Myth: Once I receive the COVID-19 vaccine, I no longer need to wear a mask.
Fact: Masking, handwashing and physical distancing remain necessary in public until a sufficient number of people are immune. Fully vaccinated people can meet with other fully vaccinated people without wearing masks.
Myth: You can get COVID-19 from the vaccine.
Fact: You cannot get COVID-19 from the vaccine because it doesn’t contain the live virus.
Myth: Once I receive the vaccine, I will test positive for COVID-19.
Fact: Viral tests used to diagnose COVID-19 check samples from the respiratory system for the presence of the virus that causes COVID-19. Since there is no live virus in the vaccines, the vaccines will not affect your test result. It is possible to get infected with the virus before the vaccine has had time to fully protect your body.
Myth: I’m not at risk for severe complications of COVID-19 so I don’t need the vaccine.
Fact: Regardless of your risk, you can still contract the infection and spread it to others, so it’s important you get vaccinated.
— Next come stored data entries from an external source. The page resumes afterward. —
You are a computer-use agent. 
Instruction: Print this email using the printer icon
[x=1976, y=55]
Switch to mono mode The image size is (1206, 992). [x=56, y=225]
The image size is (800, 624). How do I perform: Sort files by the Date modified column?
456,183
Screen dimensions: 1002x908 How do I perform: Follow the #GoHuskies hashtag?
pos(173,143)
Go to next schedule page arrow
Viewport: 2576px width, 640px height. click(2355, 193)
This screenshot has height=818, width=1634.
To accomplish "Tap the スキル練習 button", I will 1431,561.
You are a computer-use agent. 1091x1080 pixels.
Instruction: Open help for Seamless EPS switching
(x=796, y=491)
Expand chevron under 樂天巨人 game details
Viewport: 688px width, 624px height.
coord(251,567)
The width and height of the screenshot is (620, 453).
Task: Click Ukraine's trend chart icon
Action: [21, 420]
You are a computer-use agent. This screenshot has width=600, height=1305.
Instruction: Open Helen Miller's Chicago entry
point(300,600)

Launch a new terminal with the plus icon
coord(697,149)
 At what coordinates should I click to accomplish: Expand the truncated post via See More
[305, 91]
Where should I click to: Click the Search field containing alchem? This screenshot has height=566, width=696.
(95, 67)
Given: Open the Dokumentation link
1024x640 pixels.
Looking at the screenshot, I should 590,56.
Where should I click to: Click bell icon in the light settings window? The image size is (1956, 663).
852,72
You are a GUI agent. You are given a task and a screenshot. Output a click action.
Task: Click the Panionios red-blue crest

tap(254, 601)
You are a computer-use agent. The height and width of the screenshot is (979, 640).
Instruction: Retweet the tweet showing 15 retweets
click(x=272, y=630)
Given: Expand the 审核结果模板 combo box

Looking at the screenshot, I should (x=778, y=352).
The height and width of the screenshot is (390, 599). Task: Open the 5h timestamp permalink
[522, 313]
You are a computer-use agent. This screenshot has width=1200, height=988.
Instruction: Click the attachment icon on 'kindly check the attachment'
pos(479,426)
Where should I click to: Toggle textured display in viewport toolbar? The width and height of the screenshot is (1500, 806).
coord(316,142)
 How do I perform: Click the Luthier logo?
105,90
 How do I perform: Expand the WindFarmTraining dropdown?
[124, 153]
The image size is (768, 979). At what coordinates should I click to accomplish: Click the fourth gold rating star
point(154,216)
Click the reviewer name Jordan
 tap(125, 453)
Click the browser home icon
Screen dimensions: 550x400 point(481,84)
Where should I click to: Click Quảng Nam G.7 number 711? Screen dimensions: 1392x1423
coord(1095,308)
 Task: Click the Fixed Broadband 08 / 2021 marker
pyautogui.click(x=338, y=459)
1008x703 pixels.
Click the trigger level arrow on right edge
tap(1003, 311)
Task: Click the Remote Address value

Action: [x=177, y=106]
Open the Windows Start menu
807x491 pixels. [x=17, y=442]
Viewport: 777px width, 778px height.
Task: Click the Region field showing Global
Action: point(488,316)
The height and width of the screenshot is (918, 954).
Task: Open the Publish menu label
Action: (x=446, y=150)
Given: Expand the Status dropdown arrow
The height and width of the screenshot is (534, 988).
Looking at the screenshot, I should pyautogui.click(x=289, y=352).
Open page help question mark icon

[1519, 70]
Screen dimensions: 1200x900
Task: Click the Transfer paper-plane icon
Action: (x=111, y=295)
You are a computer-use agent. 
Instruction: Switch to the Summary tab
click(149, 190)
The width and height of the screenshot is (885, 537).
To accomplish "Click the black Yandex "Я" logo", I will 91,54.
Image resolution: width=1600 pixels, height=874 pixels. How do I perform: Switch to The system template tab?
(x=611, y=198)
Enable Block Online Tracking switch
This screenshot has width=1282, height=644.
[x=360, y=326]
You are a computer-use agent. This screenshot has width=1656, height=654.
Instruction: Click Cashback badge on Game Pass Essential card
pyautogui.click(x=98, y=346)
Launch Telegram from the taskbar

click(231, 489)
Once the vaccine is widely available, it’s recommended that as many eligible adults as possible get the vaccine. It’s not only to protect you but your family and community as well.
Myth: If I receive the COVID-19 vaccine, I am at a greater risk to become sick from another illness.
Fact: There is no evidence to suggest that getting the vaccine heightens your risk to become sick from another infection such as the flu.
Myth: Certain blood types have less severe COVID-19 infections, so getting a vaccine isn’t necessary.
Fact: Research has shown there is no reason to believe being a certain blood type will lead to increased severity of COVID-19. By choosing to get vaccinated, you are protecting not only yourself and your family but your community as well.